Thanks for taking the time to write, and, more importantly, for synthesizing all this material to ask an informed question.

I’m going to answer you, briefly, and also use this as a springboard to clarify the concept of mirroring, which seems to have taken on a life of its own since I described it in “Why He Disappeared”.

There are no “games” when you’re in a relationship.

So, yes, you seem to have a good understanding of the courtship process. Guy asks you out. You say yes. He takes you on the date. You thank him for his generosity. He kisses you at the end of the night. You kiss him back. He follows up with a text to say he had fun and wants to see you again. You reply accordingly. Each step of the way, he’s making an effort, and you’re responding quickly with appreciation and enthusiasm. This is mirroring. Men reveal themselves in their efforts, and if their efforts lag, despite the fact that you had a great connection, he doesn’t earn the right to become your boyfriend.

Now, say you’ve been on 6 dates. You’ve gotten to third base. He says he wants to take down his profile and focus on you. You agree. You sleep together. You’re now boyfriend and girlfriend. Congratulations.
You are in a sexually exclusive relationship and you have a good two years to figure out if you actually want to marry each other.

As you said, “During this stage we begin to see one another’s flaws and decide whether to accept or reject them. We learn how important communication is. We are excited and want to express our deep feelings and desire for a future. We learn that love is accepting someone’s flaws (as long as they are not unethical, immoral or abusive) and putting someone else’s needs before your own.”

It is during this time that the masks come off and people reveal their true character. The guy who was charming at the beginning becomes aloof. The guy who was eager becomes lazy. The guy who was intoxicated by you becomes critical. The truth eventually comes out.

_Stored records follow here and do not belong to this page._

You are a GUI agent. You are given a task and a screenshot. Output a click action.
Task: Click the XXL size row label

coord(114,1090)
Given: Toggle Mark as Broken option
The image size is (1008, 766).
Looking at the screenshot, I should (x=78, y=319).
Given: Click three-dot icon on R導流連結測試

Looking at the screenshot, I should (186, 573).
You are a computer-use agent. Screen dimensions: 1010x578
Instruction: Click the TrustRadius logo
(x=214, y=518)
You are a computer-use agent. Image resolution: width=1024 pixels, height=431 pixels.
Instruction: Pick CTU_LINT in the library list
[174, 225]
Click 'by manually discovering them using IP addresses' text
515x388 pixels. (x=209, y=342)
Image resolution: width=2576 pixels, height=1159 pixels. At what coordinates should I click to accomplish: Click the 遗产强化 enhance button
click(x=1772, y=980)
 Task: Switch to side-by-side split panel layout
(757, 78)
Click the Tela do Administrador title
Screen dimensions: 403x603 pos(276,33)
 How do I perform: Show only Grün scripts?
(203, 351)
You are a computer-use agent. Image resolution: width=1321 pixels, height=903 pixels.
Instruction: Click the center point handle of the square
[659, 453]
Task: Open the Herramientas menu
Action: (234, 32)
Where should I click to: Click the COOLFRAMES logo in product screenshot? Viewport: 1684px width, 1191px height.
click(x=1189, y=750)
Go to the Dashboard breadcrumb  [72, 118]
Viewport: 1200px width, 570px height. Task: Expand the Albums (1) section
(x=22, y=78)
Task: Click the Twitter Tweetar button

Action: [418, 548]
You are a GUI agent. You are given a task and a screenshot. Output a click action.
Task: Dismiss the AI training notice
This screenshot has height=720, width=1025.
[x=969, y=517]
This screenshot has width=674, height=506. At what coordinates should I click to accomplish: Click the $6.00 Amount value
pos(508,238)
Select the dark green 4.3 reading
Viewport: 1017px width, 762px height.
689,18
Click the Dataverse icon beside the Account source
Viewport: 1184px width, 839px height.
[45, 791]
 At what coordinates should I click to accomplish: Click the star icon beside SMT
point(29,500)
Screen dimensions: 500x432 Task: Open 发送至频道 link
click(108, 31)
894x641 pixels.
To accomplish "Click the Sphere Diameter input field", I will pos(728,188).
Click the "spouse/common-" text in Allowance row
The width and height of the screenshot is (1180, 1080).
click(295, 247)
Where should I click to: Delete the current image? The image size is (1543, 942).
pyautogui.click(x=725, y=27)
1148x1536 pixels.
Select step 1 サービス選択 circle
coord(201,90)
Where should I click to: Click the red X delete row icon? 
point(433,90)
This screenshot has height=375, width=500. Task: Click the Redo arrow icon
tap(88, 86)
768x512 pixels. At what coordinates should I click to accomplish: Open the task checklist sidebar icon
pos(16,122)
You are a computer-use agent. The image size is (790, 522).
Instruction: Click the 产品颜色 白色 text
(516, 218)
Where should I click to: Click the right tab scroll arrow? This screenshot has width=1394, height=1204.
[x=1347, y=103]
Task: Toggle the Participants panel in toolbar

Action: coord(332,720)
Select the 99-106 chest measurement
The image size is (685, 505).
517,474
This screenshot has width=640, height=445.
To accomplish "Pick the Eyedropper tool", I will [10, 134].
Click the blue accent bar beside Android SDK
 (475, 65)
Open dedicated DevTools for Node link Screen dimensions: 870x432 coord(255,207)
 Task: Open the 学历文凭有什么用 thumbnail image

There are no “games” when you’re in a relationship. There’s not even classic “mirroring”. He’s your boyfriend! You want to call him, call him! However, you shouldn’t NEED to remind your boyfriend that you’re alive. This is one of the things that often happens with readers who continue to mirror well into their relationships.

“We’ve been together five months and we have plans this Friday night, but I’m not sure what to wear. Should I call him?”

It’s your job to state your needs. It’s his job to meet them. And if he doesn’t, it’s your responsibility to terminate the relationship.

YES! There’s a huge difference between a text that says: “What should I wear to your parents’ house on Friday?” and “I haven’t heard from you in six days. How come you’re avoiding me?” One is basic communication, the other is weak and needy.

If he’s your boyfriend, he should want to make you happy. It’s your job to tell him how to do so — he’s not a mindreader.

So, yes, you can absolutely, positively tell him, “Hey, Jim, you know what would really make me happy? If you called me each night before you went to sleep. Can you do that for me?” If he puts up a big protest, it says a lot about his desire to make you happy. You asked a reasonable question that requires very little effort. He should want to make that effort to preserve your union. Similarly, you should easily be able to say, “Can you give me a few days notice before we have plans for the weekend, so I can prepare?” or “It’s cool that you have a busy life, but I don’t want a once-a-week booty call; I want a boyfriend who makes me a priority. You can understand that, can’t you?”

It’s your job to state your needs. It’s his job to meet them.

And if he doesn’t, it’s your responsibility to terminate the relationship. It’s not his job to let you know that he won’t give you more effort.

That last line alone should save you YEARS of wasted time. If your intern isn’t performing, you have to let him go.